At a glance.
- Cl0p breaches UK Pension Protection Fund (PPF).
- ChatGPT temporarily shut down after user data leak.
- More on the FBI’s takedown of BreachForums.
Cl0p breaches UK Pension Protection Fund (PPF).
The UK Pension Protection Fund (PPF) has been added to the growing list of organizations impacted by the exploitation of recently discovered vulnerabilities in the GoAnywhere file transfer service. The Record by Recorded Future reports that on Thursday the Cl0p ransomware group added over three dozen new victims to its leak site, and the hackers claim there are more than 130 victims total. One of Britain’s largest asset owners, the PPF says GoAnywhere’s parent company Fortra initially “assured us that our data had not been impacted, but that does not appear to be the case.

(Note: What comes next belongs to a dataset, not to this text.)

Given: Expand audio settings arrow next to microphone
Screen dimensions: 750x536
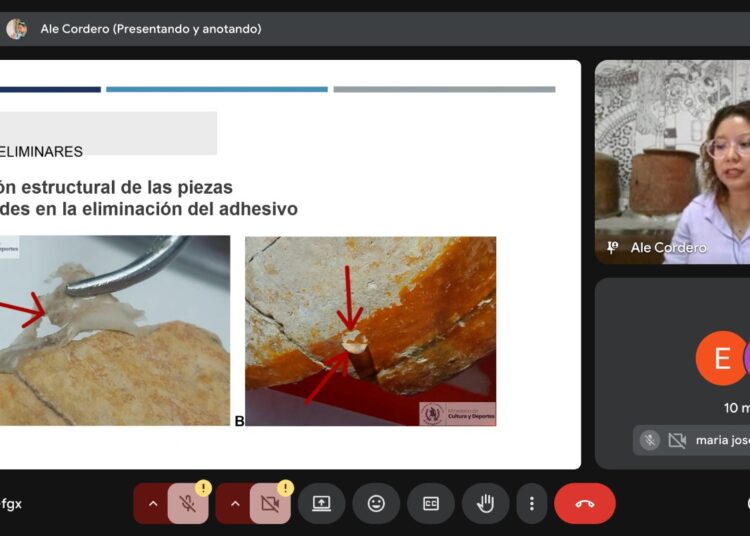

The PPF disclosed that “some of our current and former employees have been affected” and that they are working closely with Fortra to respond to the breach. However, the organization says that the data of their current members and levy payers were not compromised in the incident. Other victims of the GoAnywhere hacks include Japanese tech leader Hitachi, Canadian financier Investissement Québec, metals and mining giant Rio Tinto, and British multinational Virgin.
ChatGPT temporarily shut down after user data leak.
OpenAI’s chatbot ChatGPT has seen a recent surge in popularity as users marvel at its ability to create convincing dialogue. Last week several ChatGPT users reported being able to see other people's chat queries and personal information in their history. Bleeping Computer reports that OpenAI took ChatGPT offline for ten hours to investigate the issue, and the American artificial intelligence research laboratory confirmed on Friday that a Redis client open-source library vulnerability was the cause.
OpenAI says the bug impacted 1.2% of ChatGPT Plus subscribers. “As soon as we identified the bug, we reached out to the Redis maintainers with a patch to resolve the issue,” Open AI explained. “Upon deeper investigation, we also discovered that the same bug may have caused the unintentional visibility of payment-related information of 1.2% of the ChatGPT Plus subscribers who were active during a specific nine-hour window." They added that the number of compromised users is likely to be very low as the leak required very specific actions to be taken during a limited period of time. Engadget adds that Open AI has taken steps to prevent the issue from occurring again, including adding redundant checks to library calls, "programatically examined our logs to make sure that all messages are only available to the correct user," and "improved logging to identify when this is happening and fully confirm it has stopped."
More on the FBI’s takedown of BreachForums.
As we noted last week, owner and administrator of cybercriminal marketplace BreachForums Conor Brian Fitzpatrick, aka "Pompompurin," was arrested by the US Federal Bureau of investigation (FBI) on March 15. The FBI and Department of Health and Human Services Office of Inspector General also conducted a disruption operation that resulted in the shutdown of the site. In connection with his activities on BreachForums, Fitzpatrick was charged with one count of conspiracy to solicit individuals with the purpose of selling unauthorized access devices and could serve a maximum sentence of five years in prison if convicted.
The Department of Justice reports that Fitzpatrick made his first appearance in court on Friday in the Eastern District of Virginia. With 340,000 members at the time of the arrest, BreachForums supported the sale of stolen data including bank account information, login credentials, social security numbers, and other personally identifying information, as well as hacking tools, breached databases, and services for gaining unauthorized access to victim systems. The Hill notes that the marketplace has been linked to breaches of millions of citizens, including lawmakers. The Record by Recorded Future adds that the FBI were able to determine that Fitzpatrick was the man behind the pompompurin account by using IP address data obtained from Verizon, Google, and Apple.
Deputy Attorney General Lisa O. Monaco stated, “Today, we continue our work to dismantle key players in the cybercrime ecosystem. Like its predecessor RaidForums, which we took down almost a year ago, BreachForums bridged the gap between hackers hawking pilfered data and buyers eager to exploit it. All those operating in dark net markets should take note: Working with our law enforcement partners, we will take down illicit forums and bring administrators to justice in U.S. courtrooms.” It’s worth noting that in a recent interview, pompompurin said he’d made plans in case of his future arrest, stating, “I have a trusted person who will have full access to everything needed to relaunch it without me. This person will also never be made known to the public, so it wouldn’t be possible for the police to also target them in the event that they want to get the forum taken down for good.” Whether BreachForums is resurrected in the future remains to be seen.